Search Efforts Must Respect the Wishes of Victims' Families

      April 29, 2014 13:46

      Efforts to search for the more bodies trapped inside the ferry Sewol are facing serious obstacles. Underwater currents off the southwest coast have become strong. Only three more bodies were recovered over the weekend, leaving 114 still missing as of Monday morning.

      Currents in the area will reach their strongest level for three to four days starting Tuesday, posing even more obstacles. This could cause oxygen pipes to get tangled, while divers face the risk of being carried away by swift currents. Seven search divers were apparently injured as of Monday morning. They are putting their lives on the line to look for more bodies.

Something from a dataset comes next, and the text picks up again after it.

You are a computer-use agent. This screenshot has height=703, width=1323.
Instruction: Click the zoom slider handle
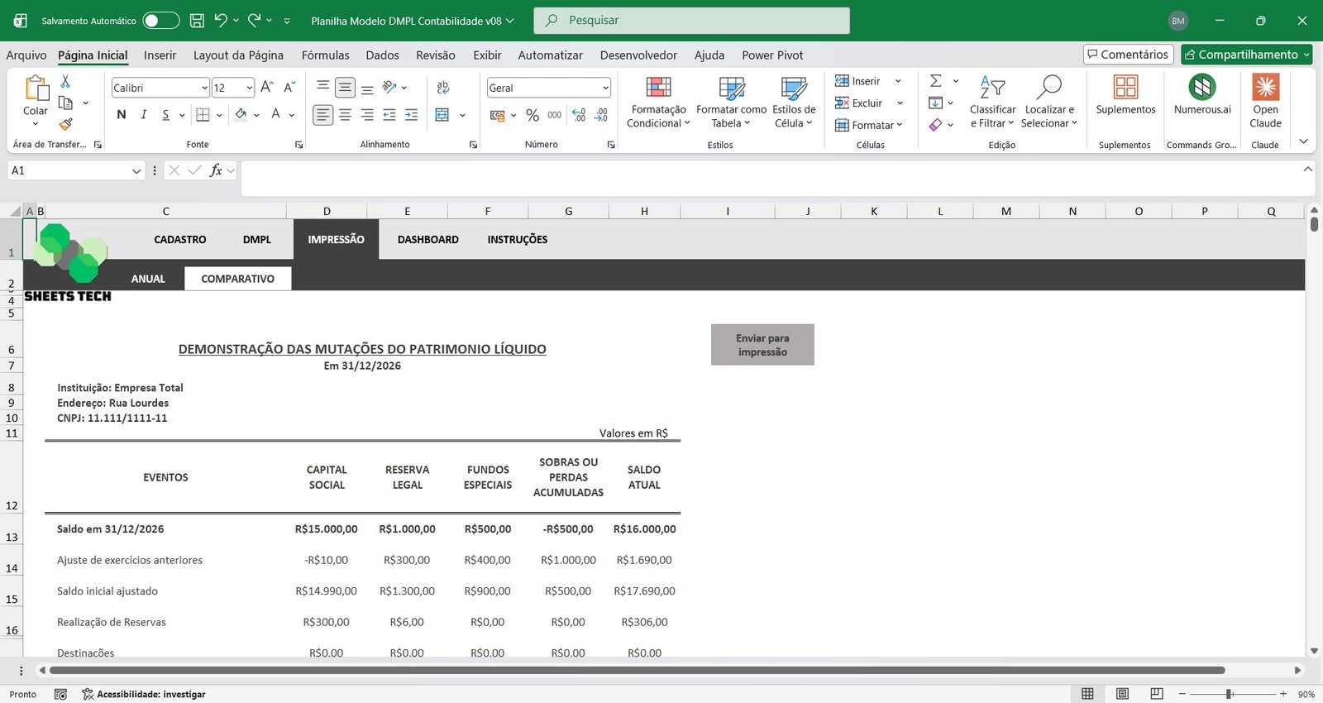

      At a meeting between the families of the victims on Sunday, some said they need to face the reality and suggested starting to salvage the sunken ferry from the bottom of the ocean, while others voiced strong opposition. Officials at the government response center said Monday that preparations are being made to eventually salvage the Sewol, but the views of the family members of the victims were key because that would mean the end of search and rescue operations, since any attempt to lift the vessel out of the water would eliminate any air pockets that might still be left inside the ship.

      Officials sought the approval of the family members on Sunday to use wire cutters to enter the vessel and got the green light. Divers can only work under water for up to eight minutes at a time. It is a dangerous job. Officials also explained to family members the option of using small explosive charges to get into the cabins, but they said no for fear that the bodies might be damaged.

      Officials must clearly explain the pluses and minuses of each method and what is feasible or not. Any damage to the vessel during the salvage attempt could seriously damage the remaining bodies. The bodies of six out of the 46 sailors who were killed when the Navy corvette Cheonan sank in 2010 remain missing to this day. And salvaging the massive Sewol is no easy task either. A 7,910-ton ship that sank off the coast of Japan in 2009 was salvaged more than a year later after being cut into smaller pieces.

      The views of the victims' families must come first. If there is even a microscopic chance that there are survivors, search efforts must continue. But government officials must be prepared to raise the vessel if the family members choose that option.